* Exercise data
··········

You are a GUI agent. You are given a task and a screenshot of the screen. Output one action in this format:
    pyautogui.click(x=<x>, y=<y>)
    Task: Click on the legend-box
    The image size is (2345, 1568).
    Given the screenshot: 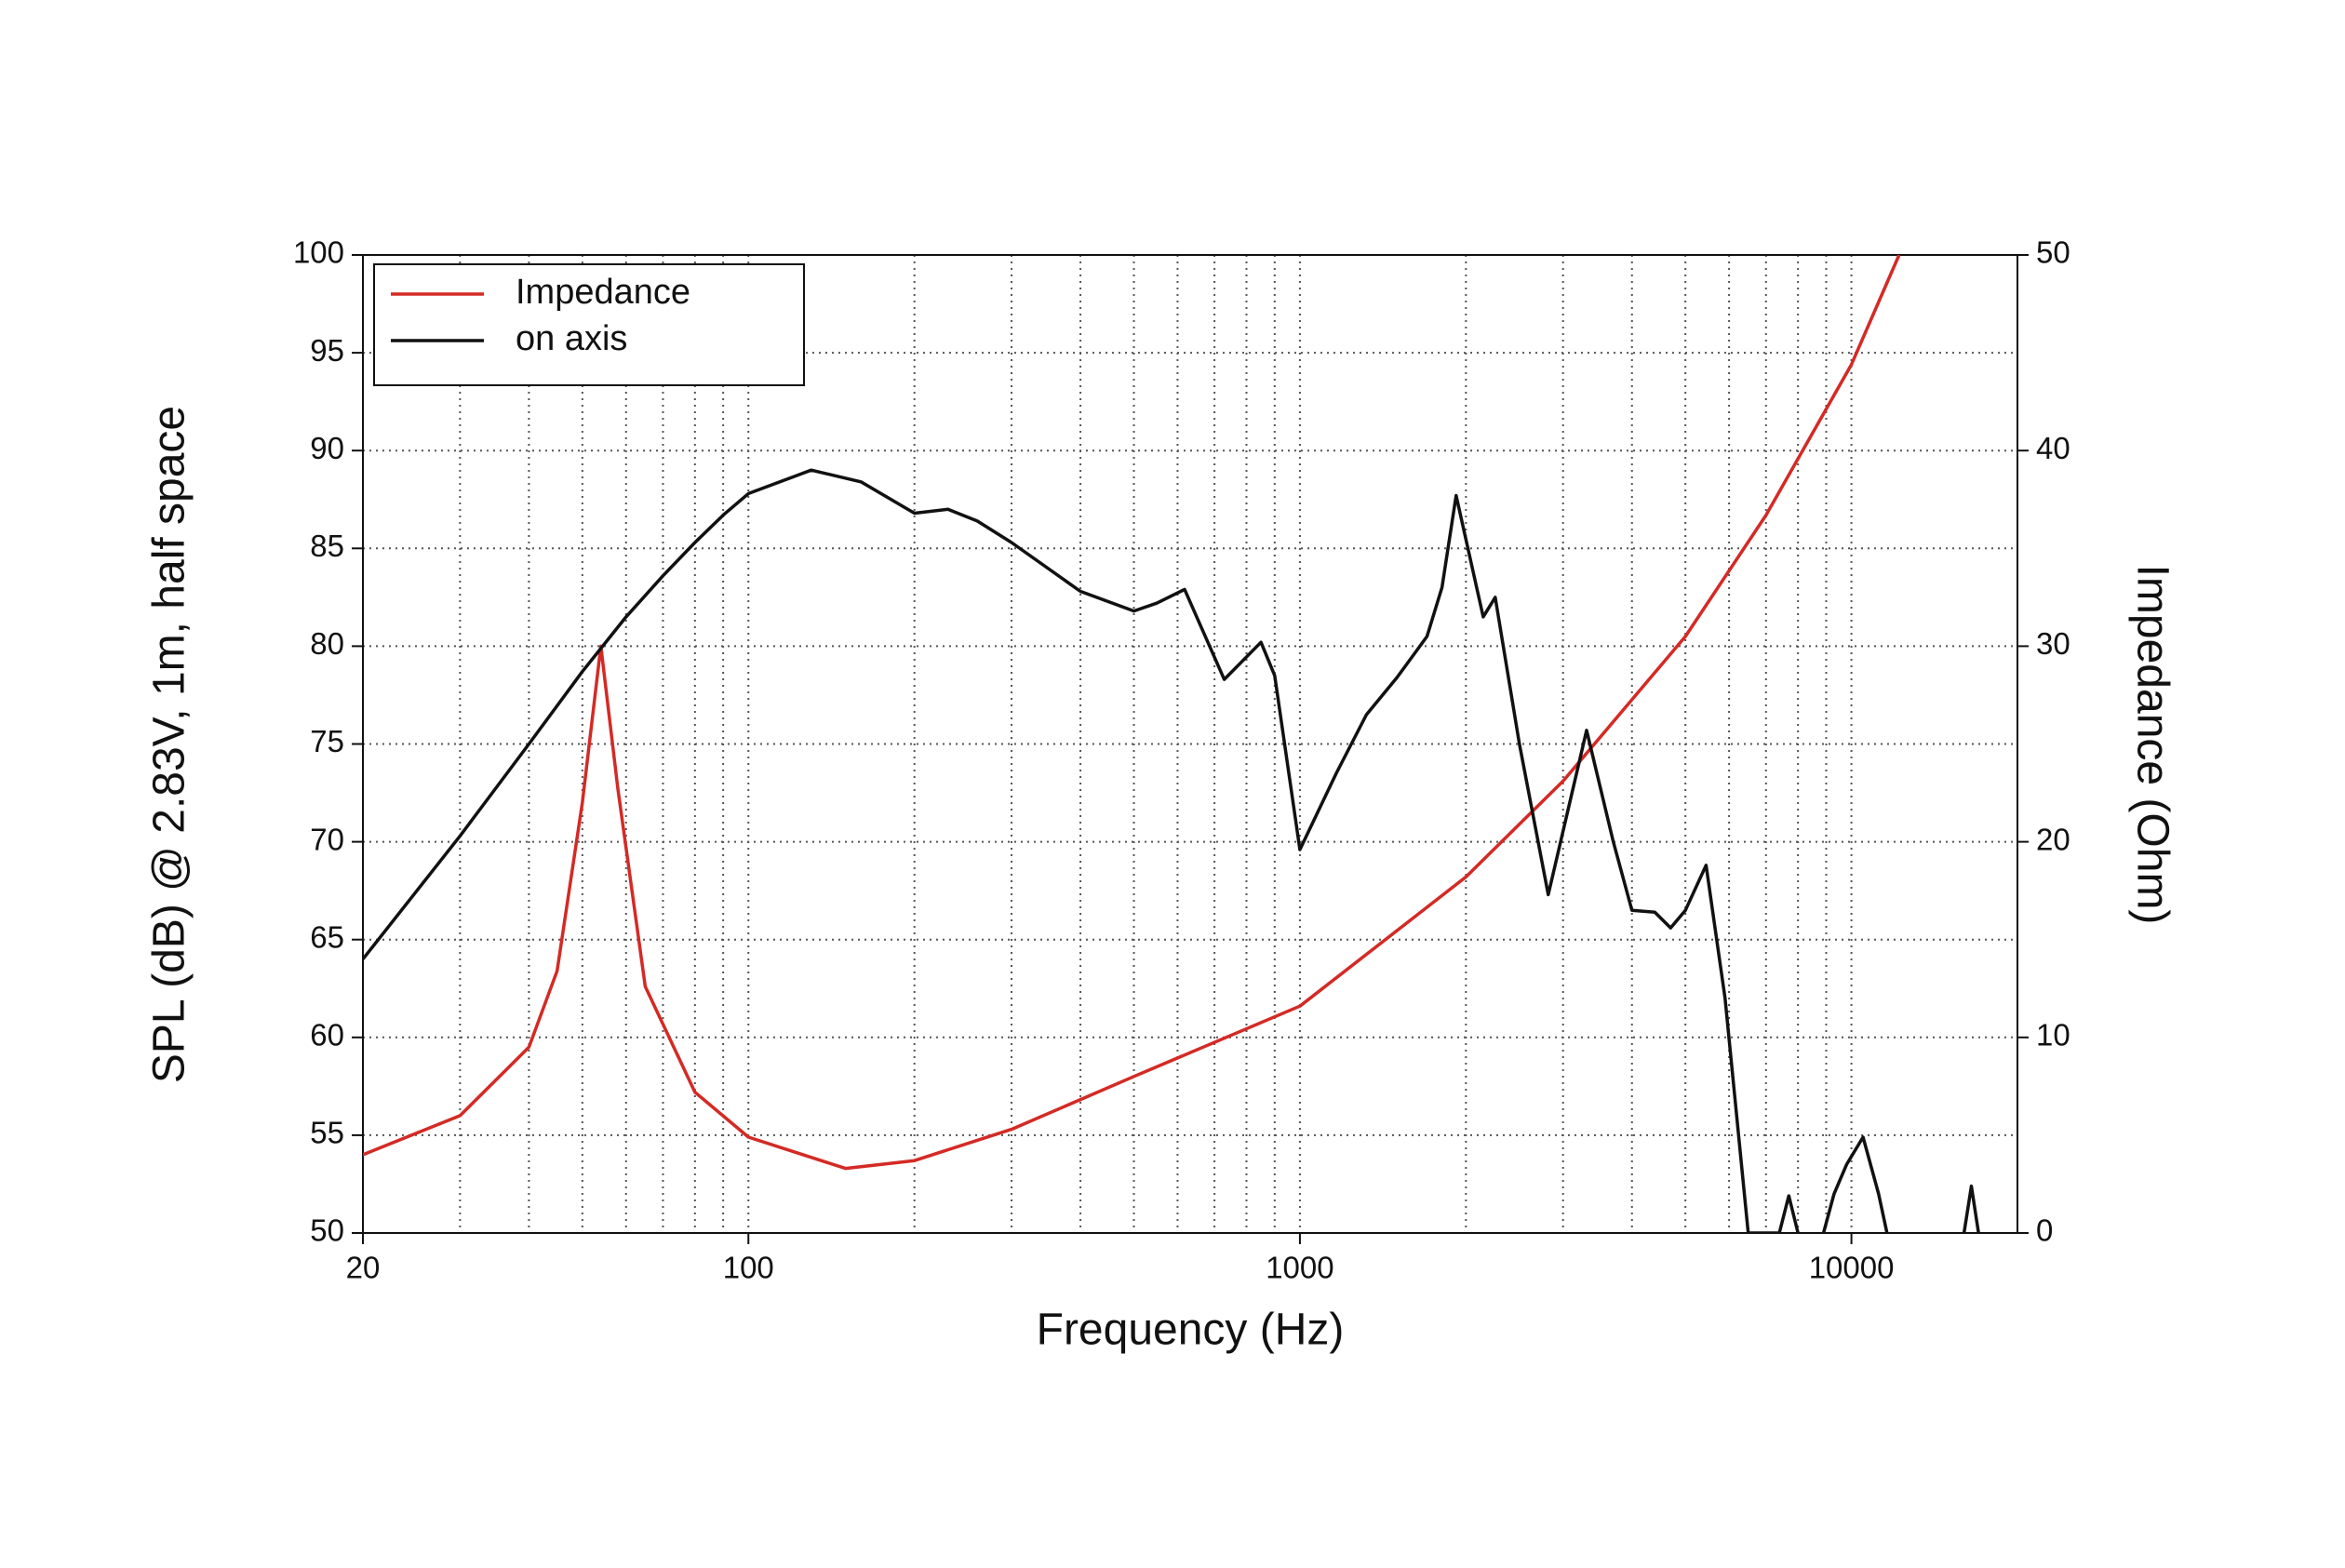 What is the action you would take?
    pyautogui.click(x=589, y=324)
    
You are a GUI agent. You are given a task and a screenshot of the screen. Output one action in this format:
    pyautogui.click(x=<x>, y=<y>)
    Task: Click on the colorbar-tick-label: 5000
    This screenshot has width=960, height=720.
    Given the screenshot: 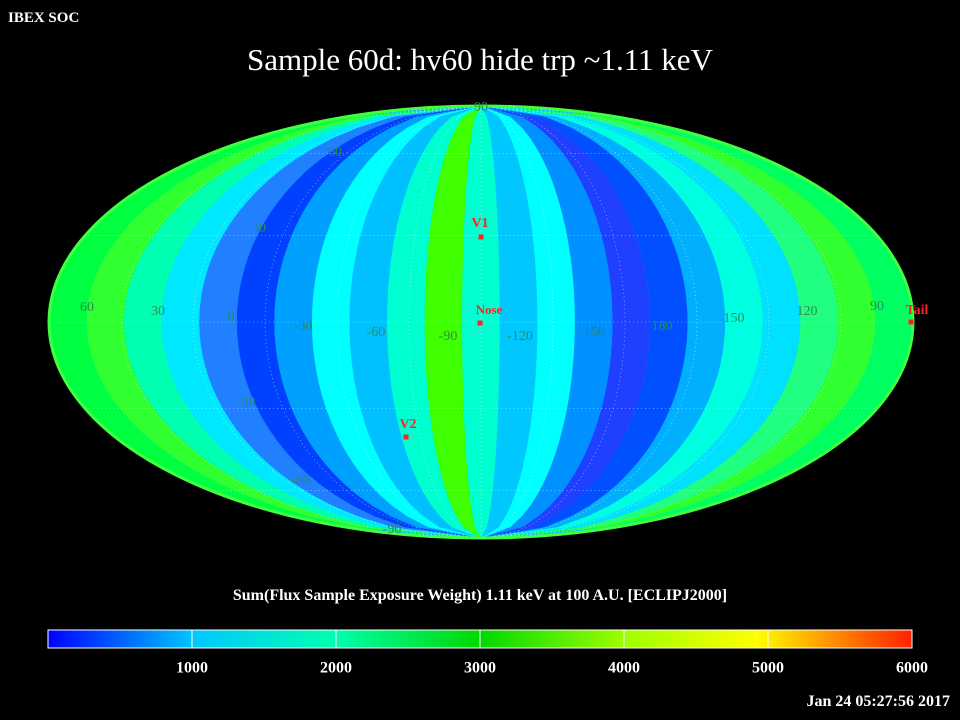 What is the action you would take?
    pyautogui.click(x=768, y=668)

··········

* Task instructions
Please turn the lines into a numbered list, starting at the first line and ending at the line containing "The image size is (2345, 1568).", with any blank lines left out.

* Response to the task
1. You are a GUI agent. You are given a task and a screenshot of the screen. Output one action in this format:
2.     pyautogui.click(x=<x>, y=<y>)
3.     Task: Click on the legend-box
4.     The image size is (2345, 1568).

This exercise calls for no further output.